宮里優作のキャディとして全英オープンに参戦する杉澤伸章キャディ。日頃はゴルフネットワークのゴルフ中継で、インサイドロープならではのコメントで人気を博すコメンテーターでもある。大会前に3ラウンドコースを回り、全英オープンは5回目の出場。コースの攻略、鍵となるポイントを解説してくれた。

 ロイヤルリバプールは海に面した、リンクスコースです。今回3ラウンド回りましたが、毎日風向きが違いました。基本は海からの風(西)なのですが、北西だったり南西だったり微妙に向きが変わります。ただ、日本のように風が巻くということはなく、常に一定方向に吹いているので、風の読み間違えは起こりにくい。フォローとアゲンストホールでの風のギャップをイメージできるかが一つのポイントです。

 基本が海風なので、いわゆる風が重くボールに影響を与えることが大きい。同じ150ヤードでもフォローならピッチングウェッジ、アゲンストなら5番アイアンで打つこともあります。その番手の違いをいかに信じきれるかです。どこかに迷いがあると緩むし、緩むと風に弱いボールになりやすいのです。キャディとしても、しっかりいえるかどうかです。

 フェアウエーを外すと、リンクス特有のポットバンカーに加え、ラフやヒースに入ってしまい、次打が難しくなります。このコースの印象としては、フェアウエーキープさえしていれば、なんとかスコアはまとめられそうです。ポットバンカーを避けてティショットを刻むことが多くなります。刻むときに注意したいのが、しっかり振り切れるクラブを持つこと。風があるから低い球を打ちたいし、距離を落とそうとするとカットに打ちたくなります。そうすると捕まらずに風に負けてしまいます。もしかしたらバンカーに届いてしまうかも、と考えるよりは短いクラブでしっかり振り切れる選択も大事です。

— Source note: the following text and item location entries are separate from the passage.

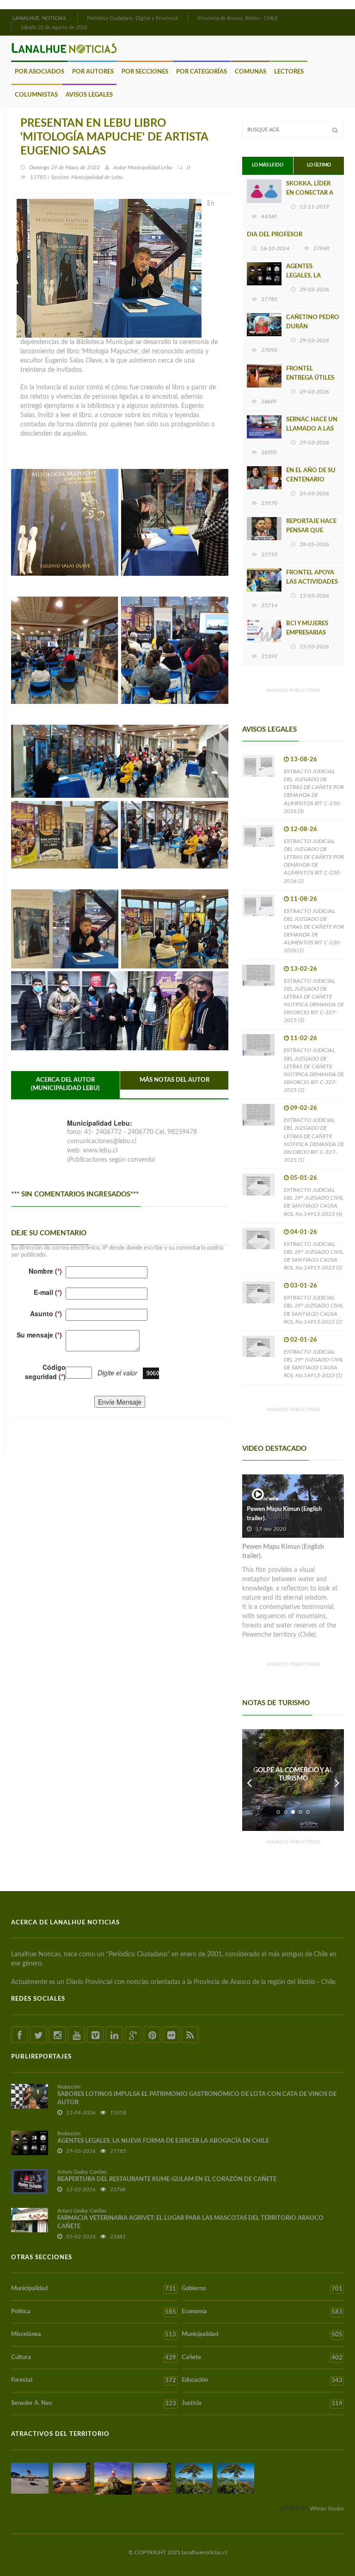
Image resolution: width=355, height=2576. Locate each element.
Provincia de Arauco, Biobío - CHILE (238, 18)
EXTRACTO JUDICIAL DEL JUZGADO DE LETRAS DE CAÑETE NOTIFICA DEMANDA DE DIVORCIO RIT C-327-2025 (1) (314, 1140)
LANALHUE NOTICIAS (39, 18)
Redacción (68, 2086)
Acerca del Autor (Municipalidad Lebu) (65, 1084)
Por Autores (93, 72)
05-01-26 (303, 1178)
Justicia (262, 2403)
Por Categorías (201, 72)
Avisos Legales (89, 95)
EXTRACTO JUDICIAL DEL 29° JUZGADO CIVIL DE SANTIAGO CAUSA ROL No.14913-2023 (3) (313, 1255)
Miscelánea (93, 2334)
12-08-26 (303, 829)
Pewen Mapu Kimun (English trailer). (284, 1514)
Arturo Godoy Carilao (81, 2172)
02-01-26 (303, 1340)
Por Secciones (145, 72)
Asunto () (46, 1313)
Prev (249, 1780)
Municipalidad (93, 2289)
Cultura (93, 2357)
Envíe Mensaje (119, 1401)
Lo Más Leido (267, 165)
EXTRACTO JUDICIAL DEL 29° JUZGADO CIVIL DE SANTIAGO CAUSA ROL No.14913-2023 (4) (313, 1201)
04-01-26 (303, 1232)
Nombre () (45, 1271)
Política (93, 2312)
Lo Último (319, 165)
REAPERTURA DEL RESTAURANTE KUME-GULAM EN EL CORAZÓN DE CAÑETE (166, 2179)
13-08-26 (303, 760)
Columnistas (36, 95)
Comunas (250, 72)
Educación (262, 2380)
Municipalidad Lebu (150, 167)
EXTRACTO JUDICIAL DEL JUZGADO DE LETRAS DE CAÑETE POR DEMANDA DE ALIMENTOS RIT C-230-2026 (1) (314, 931)
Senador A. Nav (93, 2403)
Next (337, 1780)
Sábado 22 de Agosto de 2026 (54, 27)
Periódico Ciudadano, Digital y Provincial (132, 18)
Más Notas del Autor (174, 1080)
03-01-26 (303, 1286)
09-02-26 (303, 1108)
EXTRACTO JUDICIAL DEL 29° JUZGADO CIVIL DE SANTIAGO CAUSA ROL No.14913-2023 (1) (313, 1363)
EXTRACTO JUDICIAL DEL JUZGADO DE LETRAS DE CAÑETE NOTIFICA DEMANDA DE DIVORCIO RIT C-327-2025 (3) (314, 1000)
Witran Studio (327, 2508)
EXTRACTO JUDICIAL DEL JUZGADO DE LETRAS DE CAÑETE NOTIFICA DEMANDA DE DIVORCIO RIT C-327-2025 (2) (314, 1070)
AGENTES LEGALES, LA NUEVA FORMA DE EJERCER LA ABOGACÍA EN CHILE (163, 2141)
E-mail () (48, 1292)
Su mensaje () (39, 1334)
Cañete (262, 2357)
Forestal (93, 2380)
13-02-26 (303, 969)
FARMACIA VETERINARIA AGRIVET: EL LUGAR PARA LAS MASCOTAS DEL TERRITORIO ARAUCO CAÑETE (190, 2222)
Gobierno (262, 2289)
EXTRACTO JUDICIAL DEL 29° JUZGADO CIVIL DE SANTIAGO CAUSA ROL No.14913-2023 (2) (313, 1309)
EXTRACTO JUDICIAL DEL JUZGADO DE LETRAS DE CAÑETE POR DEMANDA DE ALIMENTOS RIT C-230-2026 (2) (314, 861)
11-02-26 (303, 1038)
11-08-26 (303, 899)
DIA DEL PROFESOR (274, 235)
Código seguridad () (45, 1371)
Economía (262, 2312)
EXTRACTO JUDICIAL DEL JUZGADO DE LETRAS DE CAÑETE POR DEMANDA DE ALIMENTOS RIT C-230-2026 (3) (314, 791)
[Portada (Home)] (76, 17)
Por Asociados (39, 72)
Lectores (289, 72)
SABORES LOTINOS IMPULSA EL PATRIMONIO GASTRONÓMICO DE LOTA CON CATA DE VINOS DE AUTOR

 フェアウエーから2打目を打つときに、ピンに近いサイドのグリーンに外すとダウンヒルのピンに向かって打たないといけないので、寄せが難しくなります。グリーンセンター狙い、もしくはピンに対して対角線に狙うのが安全策。例えば右手前にピンがあるなら左奥。右奥にあるなら左手前と対角線上に狙っていけば、グリーンを外してもアプローチはそれほど難しくなりません。

 グリーンは距離感を狂わすほどの大きな起伏はありません。芝目もはっきり陰影でわかります。あとはグリーンの細かいアンジュレーションです。メンテナンスが自然に近い。つまり整備されていません。ですからボールの転がりが一定ではなく、自分のパッティングミスと思わされてしまいます。だからラインを読み切ることも大切ですが、パッティングの初速を出せるかが勝負になると思います。下りよりも上りのほうが初速を出せるので、下りの3メートルより上りの6メートルのほうが有利といえます。ここでマネジメントが明確になります。